Hence we can conclude that,
There is a relationship between gender and voting preference.
B: Interpreting from Chi-Square Table:
Since the critical value for alpha of .05 (95% confidence) for df=2 is 5.99 and our chi-square statistic value 16.3, is much larger than 5.99, we have sufficient evidence to reject our Null hypothesis which we covered above.
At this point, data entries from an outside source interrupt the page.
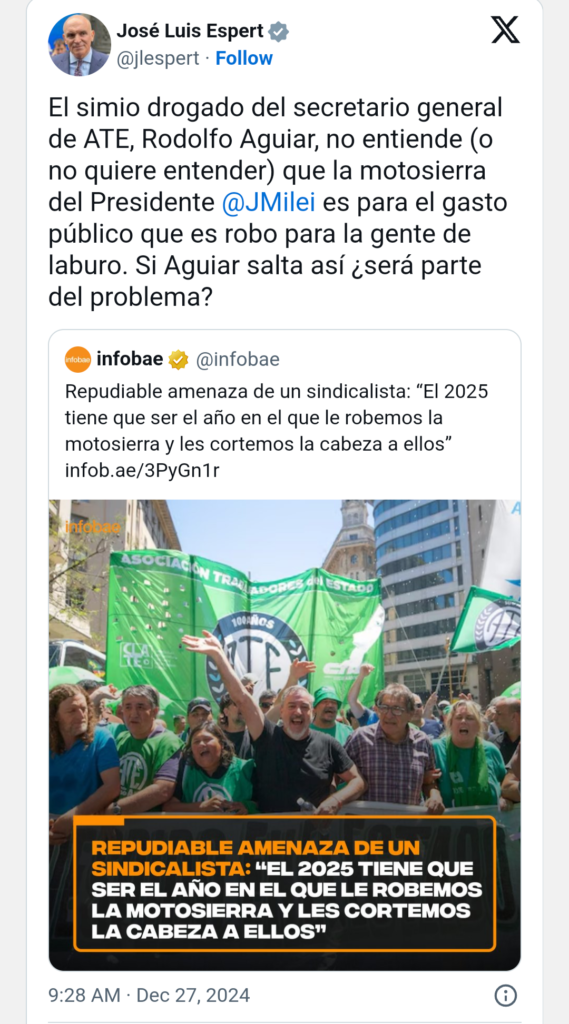
Task: Open the 9:28 AM · Dec 27, 2024 timestamp
Action: pos(149,995)
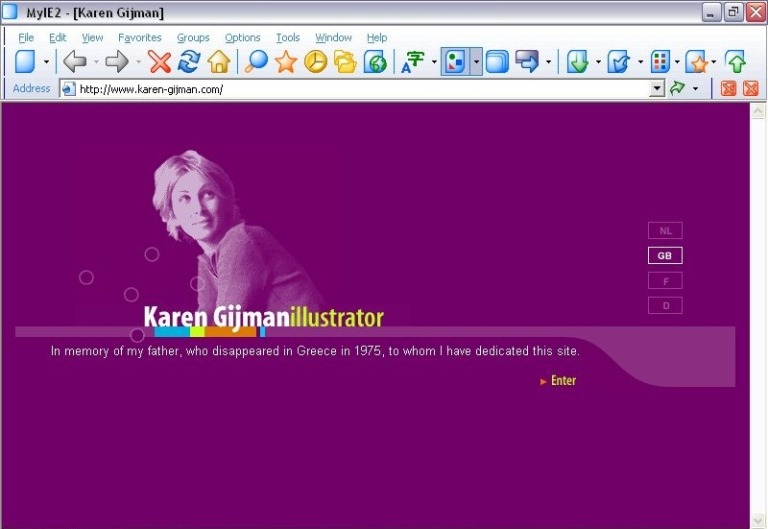Open the Tools menu
Screen dimensions: 768x529
click(x=287, y=38)
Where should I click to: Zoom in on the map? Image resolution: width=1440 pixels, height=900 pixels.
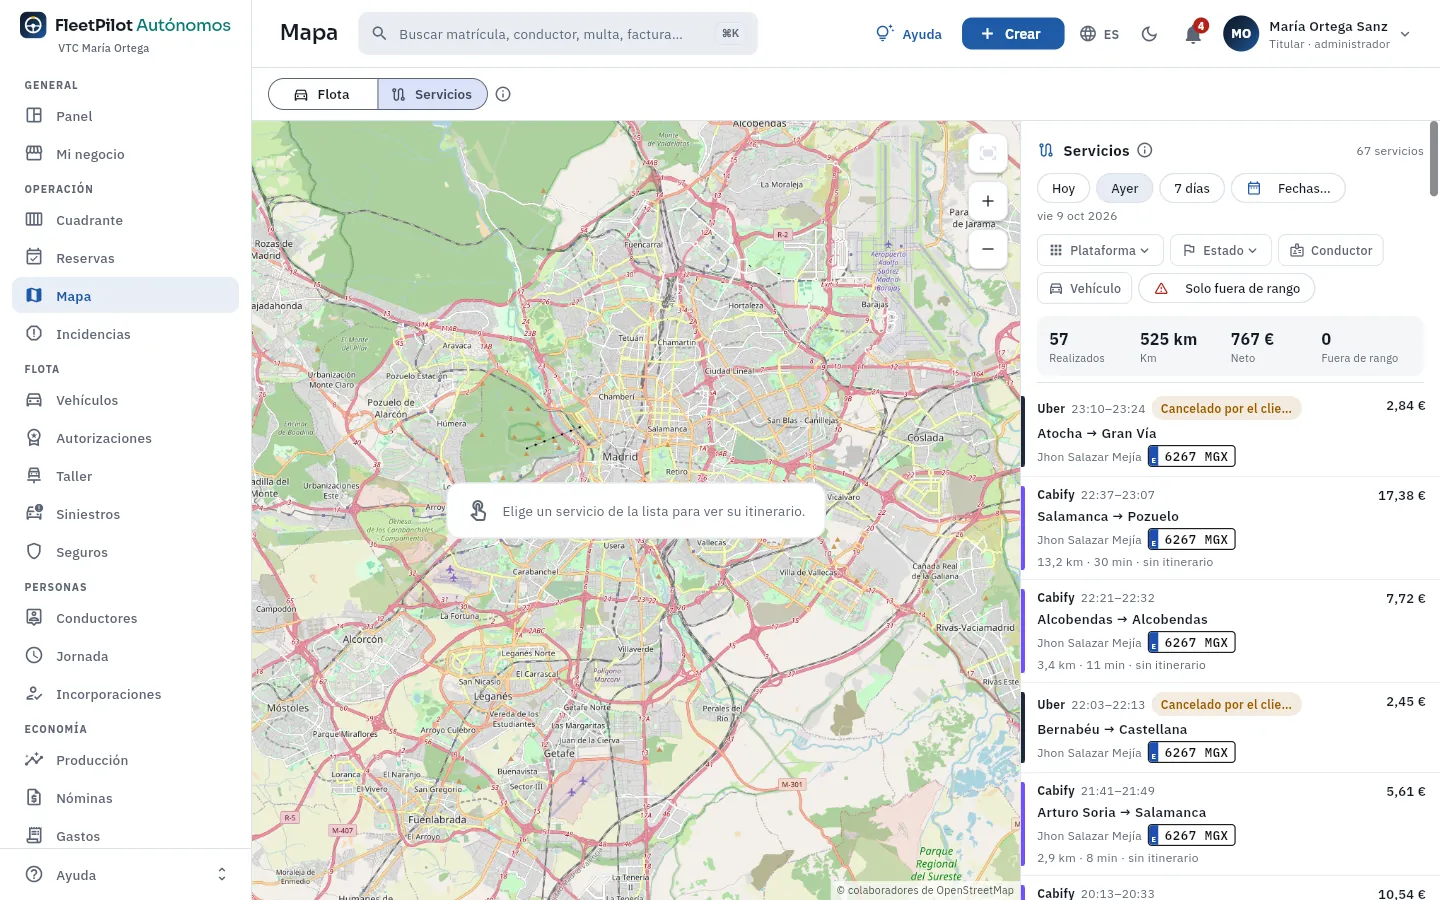click(988, 201)
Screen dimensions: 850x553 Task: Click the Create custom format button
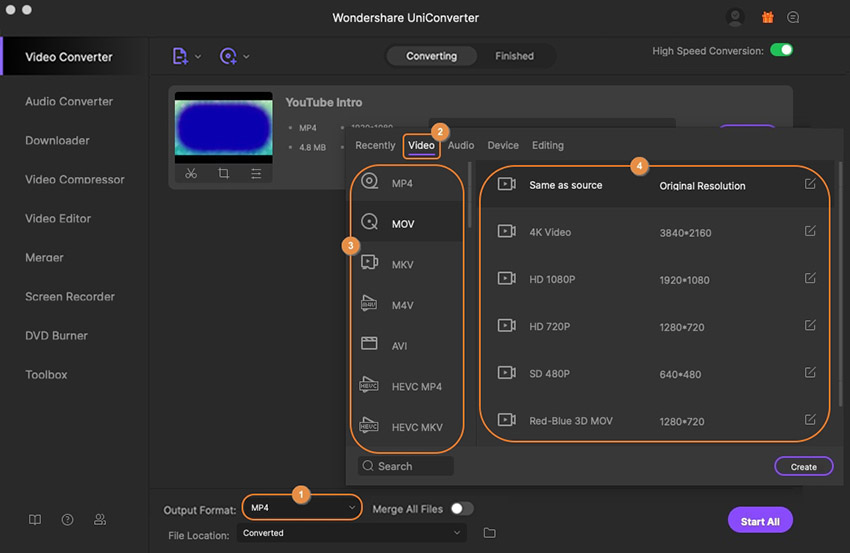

So we accept Alternate Hypothesis:
Which says , gender and voting preferences are not independent.
Hence we conclude that,
There is a relationship between gender and voting preference.
What’s Next ?
We will understand how to perform Chi-Square test using python & Jupyter notebook in the part 2 of this series of Inferential Statistic : Hypothesis testing Using Chi-Square and will further explore
- Normal Devitate Z Test:
- Two Sample T Test
- ANOVA Test
& also will introduce one of the key topic : “Power of Statistical Test “
The power of any test of statistical significance is defined as the probability that it will reject a false null hypothesis.
Summing up this part, with a very helpful infographic which guides you to choose your hypothesis test type:
So choose your test data wisely and make sure you are interpreting sample data right, so that you can go ahead to design your ML models with required accuracy & confidence.
Your ability to be an effective data scientist will largely become a reality only & only if you know how to analyze the given sample data with minimum deviation. The more you treat data with required precision and clean them in the preliminary stage of EDA, the more reliable and productive your model building effort will become.